Global Health Status for Load Balanced Endpoints

1. The problem I’m having:

I have two load balanced endpoints:

http://10.136.133.148
http://10.136.133.149

They run a service that listens on ports 35997 and 35998. Each endpoint also has an API at :8080/healthcheck that checks to make sure the service is working properly. The healthcheck for each endpoint is “global” for that endpoint. Meaning, the response to: http://10.136.133.148:8080/healthcheck represents the health of:

http://10.136.133.148:35997
and
http://10.136.133.148:35998

the way this is setup now, Caddy hits :8080/healthcheck twice every 10 seconds. Is there a way to apply the heath status of port 35997 to 35998 so I only run this heath check once every 10 seconds?

Here is my Caddyfile

my.hc1node.com:35997 {
        reverse_proxy http://10.136.133.148:35997 http://10.136.133.149:35997 {
                header_up Host {upstream_hostport}
                lb_policy random
                health_interval 10s
                health_timeout 5s
                health_uri /healthcheck
                health_port 8080
                health_status 2xx
        }
}

my.hc1node.com:35998 {
        reverse_proxy http://10.136.133.148:35998 http://10.136.133.149:35998 {
                lb_policy random
                health_interval 10s
                health_timeout 5s
                health_uri /healthcheck
                health_port 8080
                health_status 2xx
        }
}

2. Error messages and/or full log output:

No errors are produced

3. Caddy version:

v2.6.4 h1:2hwYqiRwk1tf3VruhMpLcYTg+11fCdr8S3jhNAdnPy8=

4. How I installed and ran Caddy:

a. System environment:

Distributor ID: Ubuntu
Description: Ubuntu 22.10
Release: 22.10
Codename: kinetic
DigitalOcean: 2vcpu-2gb-intel,

b. Command:

systemctl start caddy

c. Service/unit/compose file:

[Unit]
Description=Caddy
Documentation=https://caddyserver.com/docs/
After=network.target network-online.target
Requires=network-online.target

[Service]
Type=notify
User=caddy
Group=caddy
ExecStart=/usr/bin/caddy run --environ --config /etc/caddy/Caddyfile
ExecReload=/usr/bin/caddy reload --config /etc/caddy/Caddyfile --force
TimeoutStopSec=5s
LimitNOFILE=1048576
LimitNPROC=512
PrivateDevices=yes
PrivateTmp=true
ProtectSystem=full
AmbientCapabilities=CAP_NET_BIND_SERVICE

[Install]
WantedBy=multi-user.target

d. My complete Caddy config:

{
        debug
}

my.hc1node.com:35997 {
        reverse_proxy http://10.136.133.148:35997 http://10.136.133.149:35997 {
                header_up Host {upstream_hostport}
                lb_policy random
                health_interval 10s
                health_timeout 5s
                health_uri /healthcheck
                health_port 8080
                health_status 2xx
        }
}

my.hc1node.com:35998 {
        reverse_proxy http://10.136.133.148:35998 http://10.136.133.149:35998 {
                lb_policy random
                health_interval 10s
                health_timeout 5s
                health_uri /healthcheck
                health_port 8080
                health_status 2xx
        }
}

5. Links to relevant resources:

Active health checks are designed to be per-upstream-address. What you’re asking for isn’t a supported usecase. First time I’ve ever heard anyone trying to do this as well, so it’s not something we designed for.

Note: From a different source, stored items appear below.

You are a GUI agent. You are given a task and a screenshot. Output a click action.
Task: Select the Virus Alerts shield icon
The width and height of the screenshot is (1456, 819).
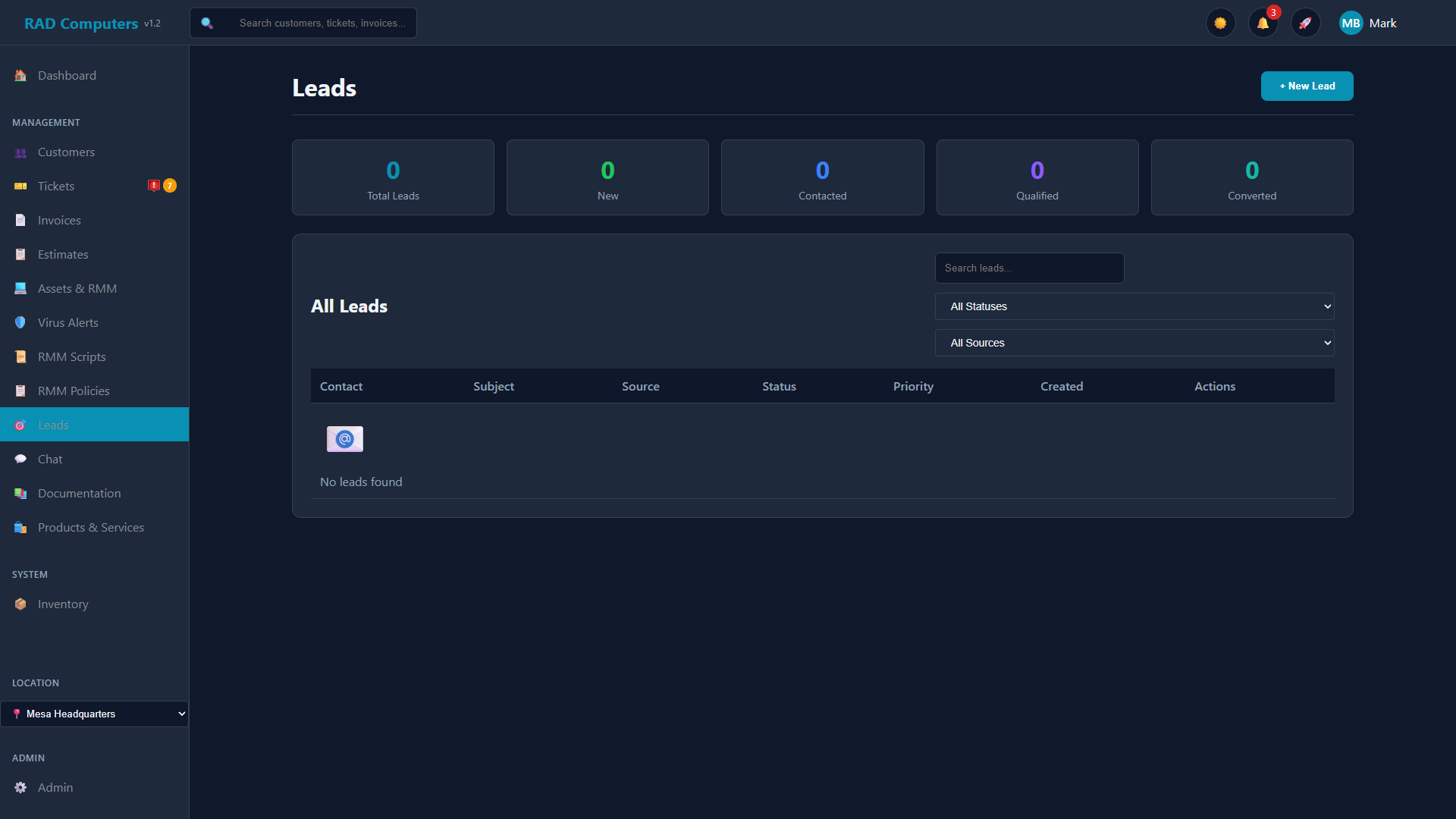pyautogui.click(x=20, y=322)
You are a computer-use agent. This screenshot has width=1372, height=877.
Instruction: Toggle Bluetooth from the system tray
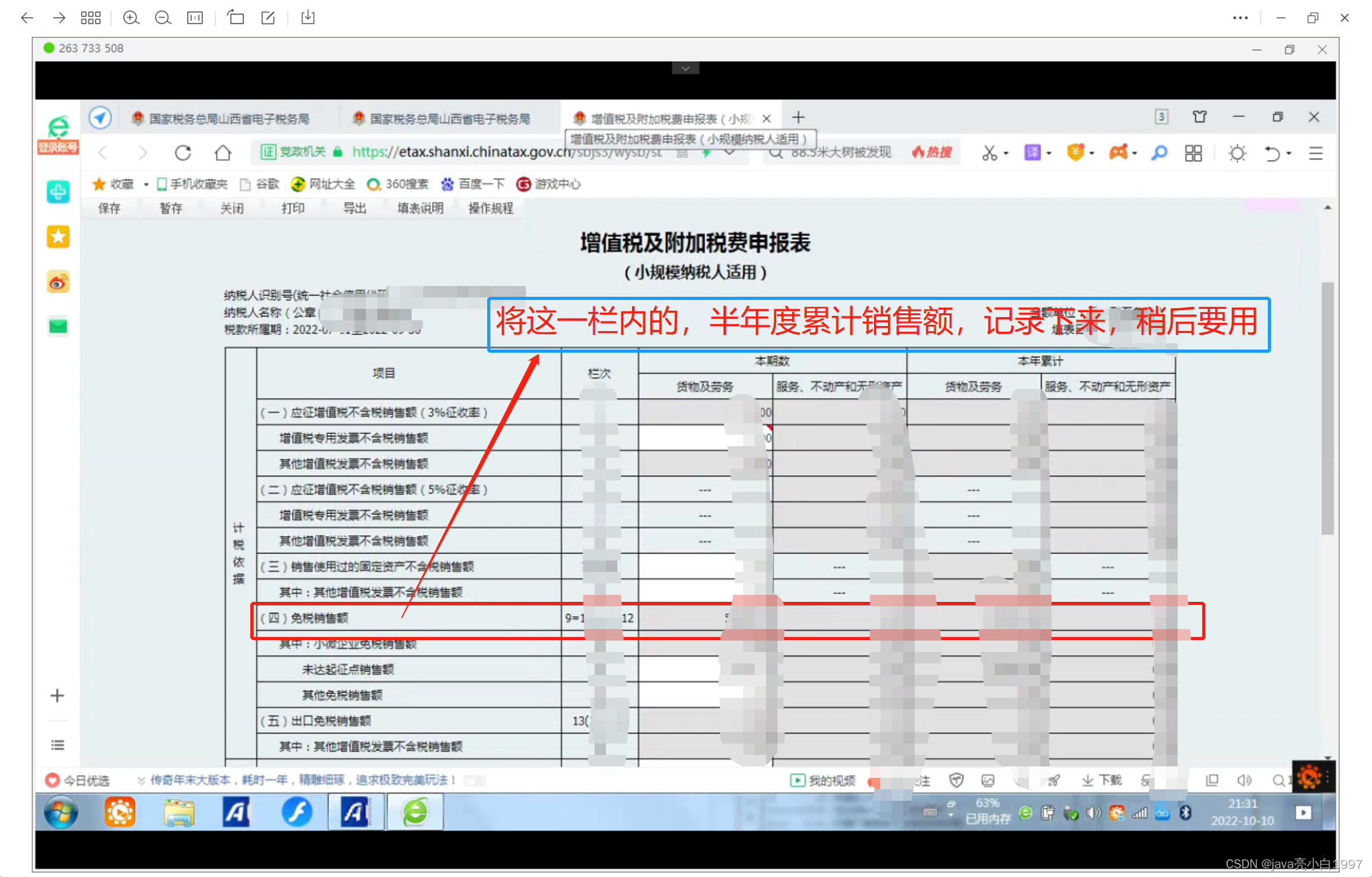[1187, 812]
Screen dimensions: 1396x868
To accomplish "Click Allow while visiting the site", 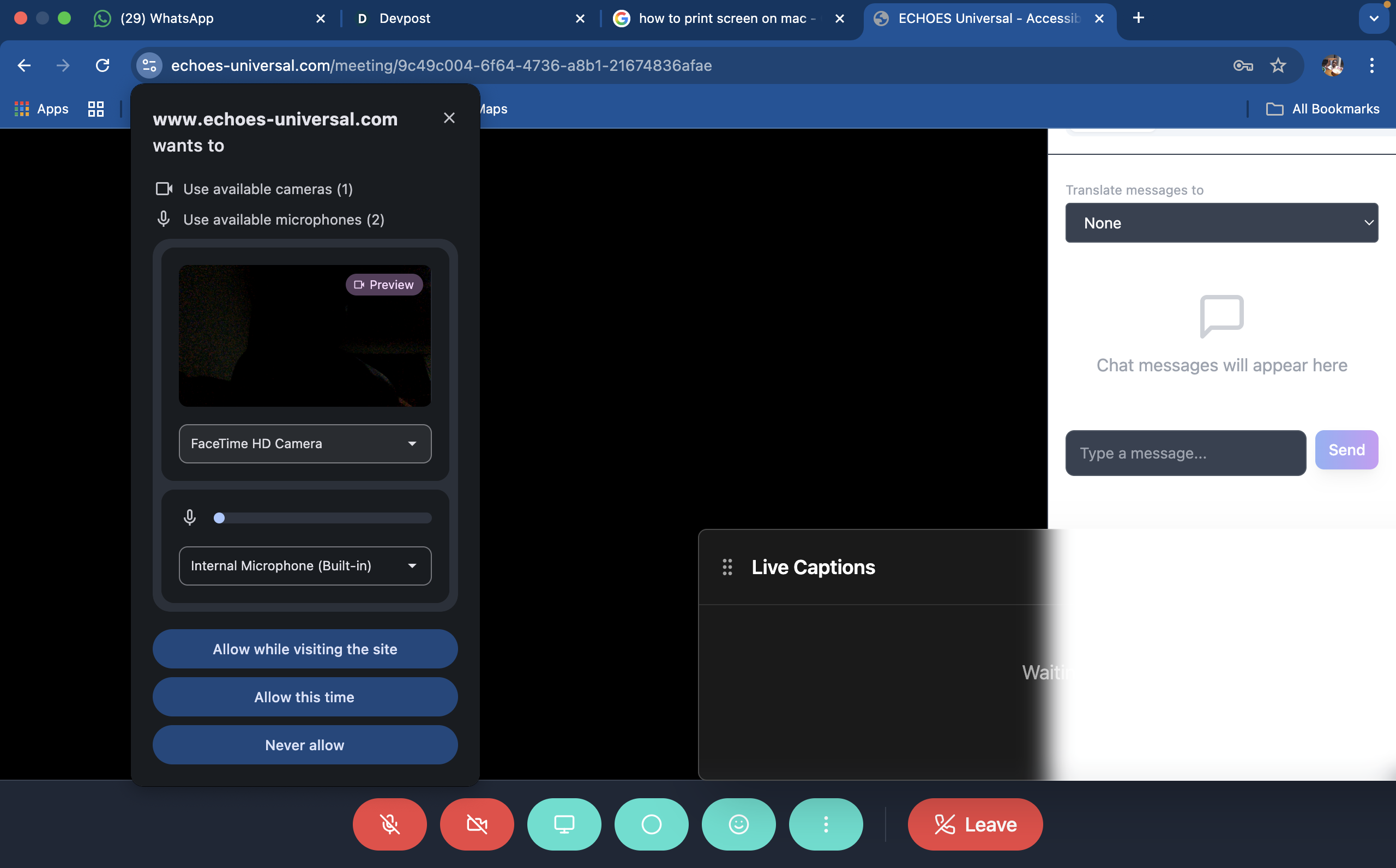I will pyautogui.click(x=305, y=649).
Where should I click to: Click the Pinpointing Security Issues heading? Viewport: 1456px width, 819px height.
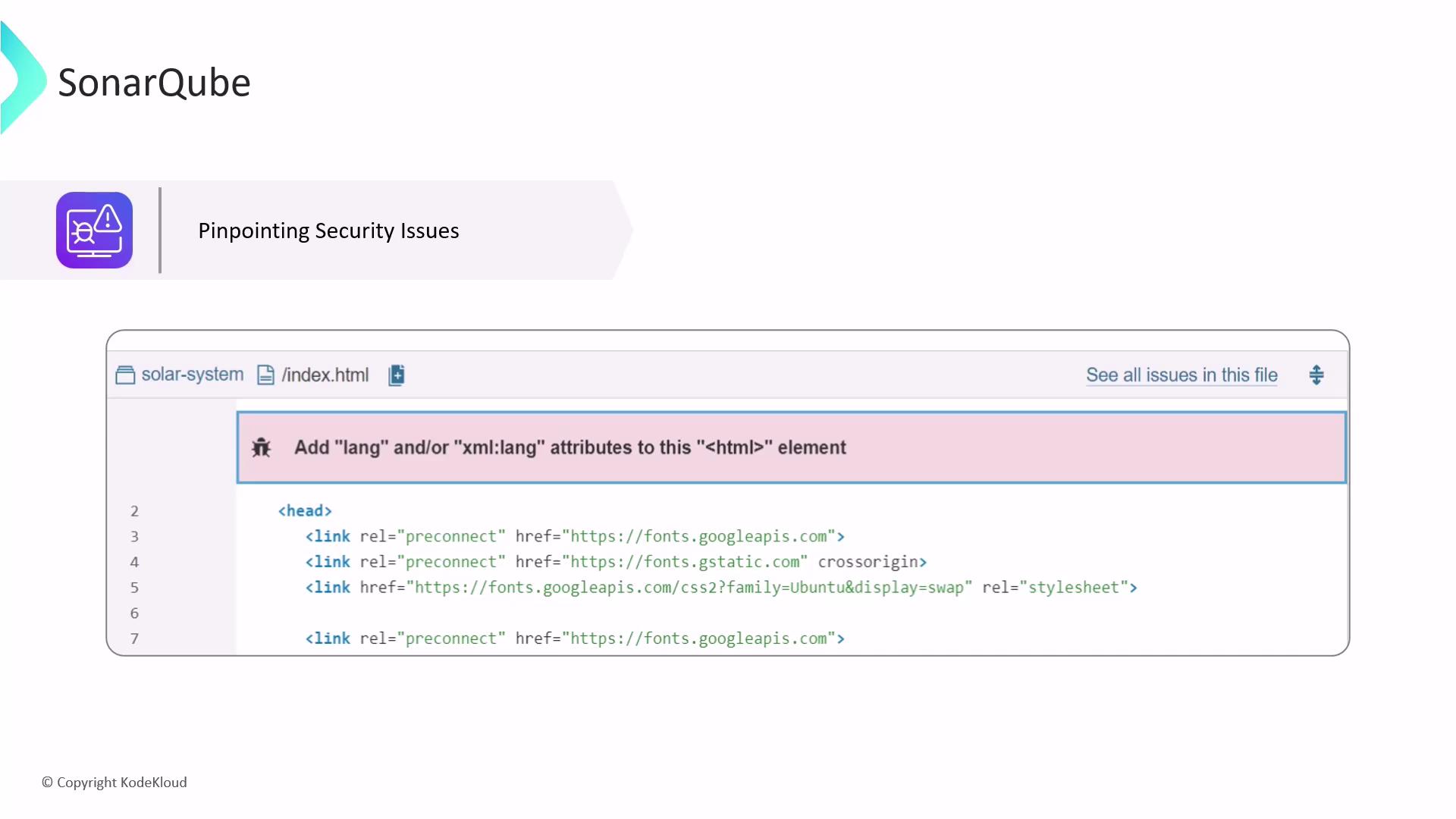point(328,231)
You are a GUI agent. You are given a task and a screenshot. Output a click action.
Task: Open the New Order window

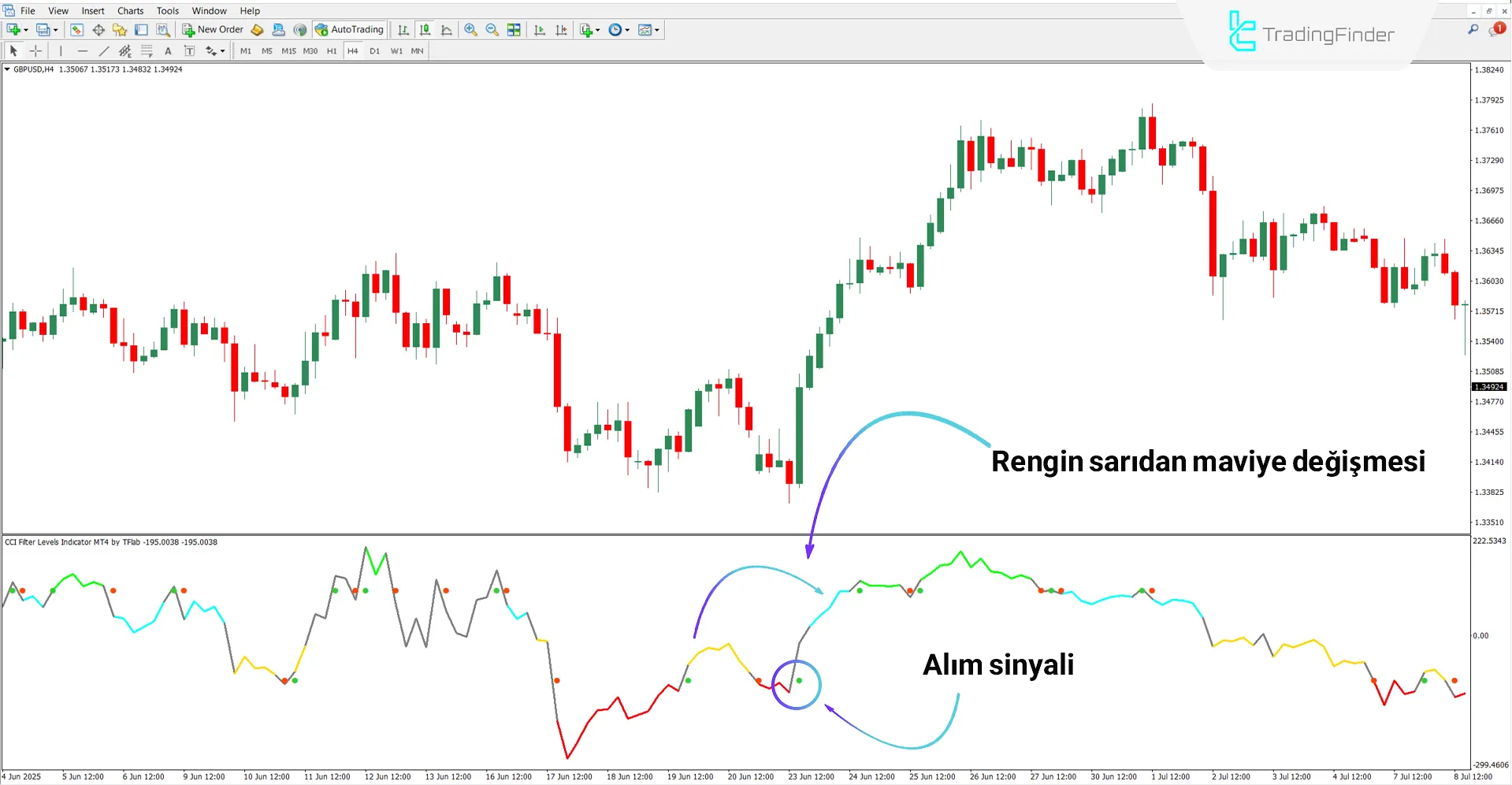(x=213, y=29)
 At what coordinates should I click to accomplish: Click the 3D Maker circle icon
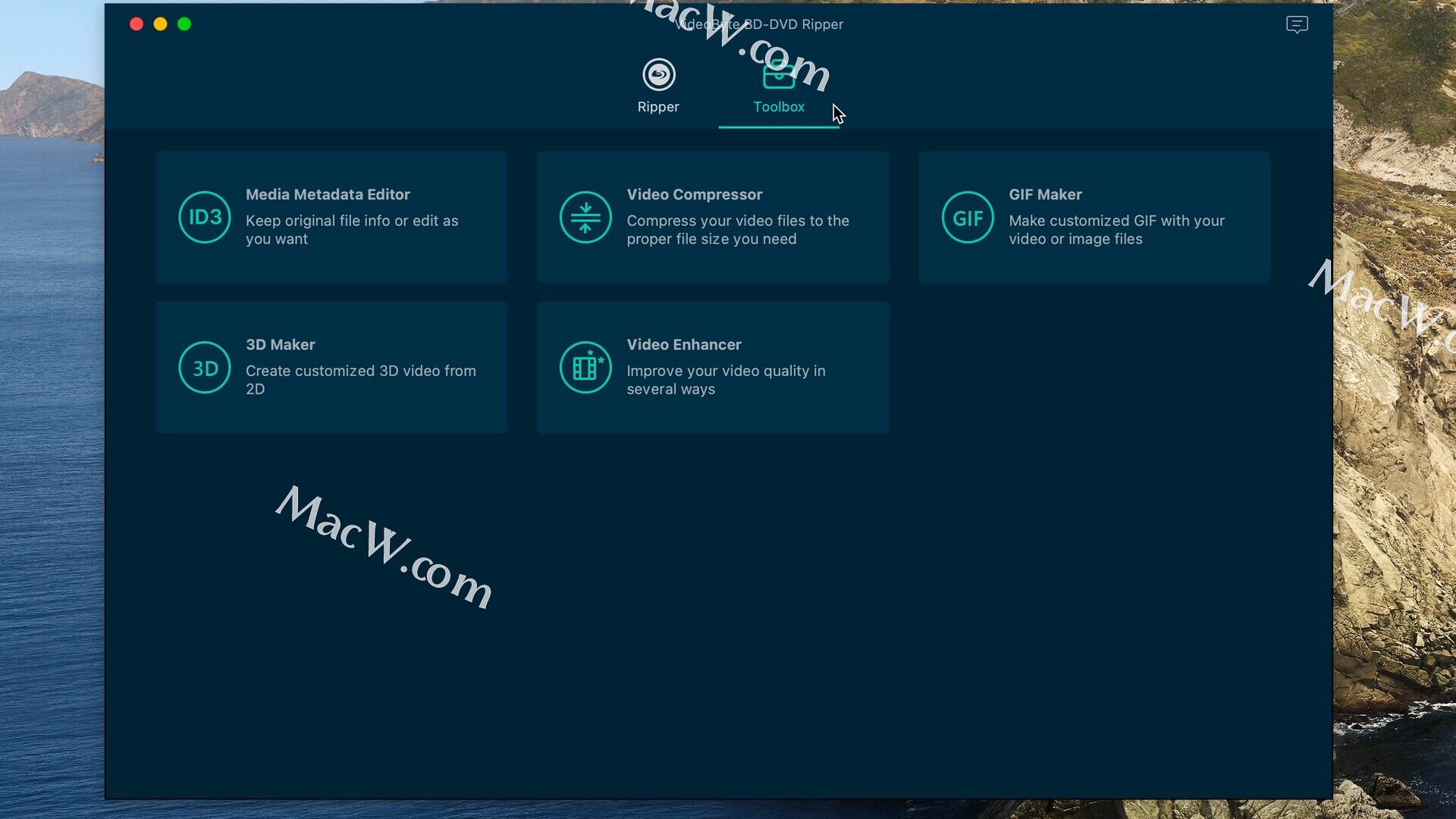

Why is it a problem to do health checks more than every 10 seconds? Health checks should always be super fast/instantaneous to run.

Understood. I think I have a unique use case where the endpoint is a node in a blockchain. The node is not always in sync due to latency across the network. This can cause the node health check to respond slower than expected. Maybe I need to rethink how I do the health check so it’s always fast.

Thank you for looking at my question.

This topic was automatically closed 30 days after the last reply. New replies are no longer allowed.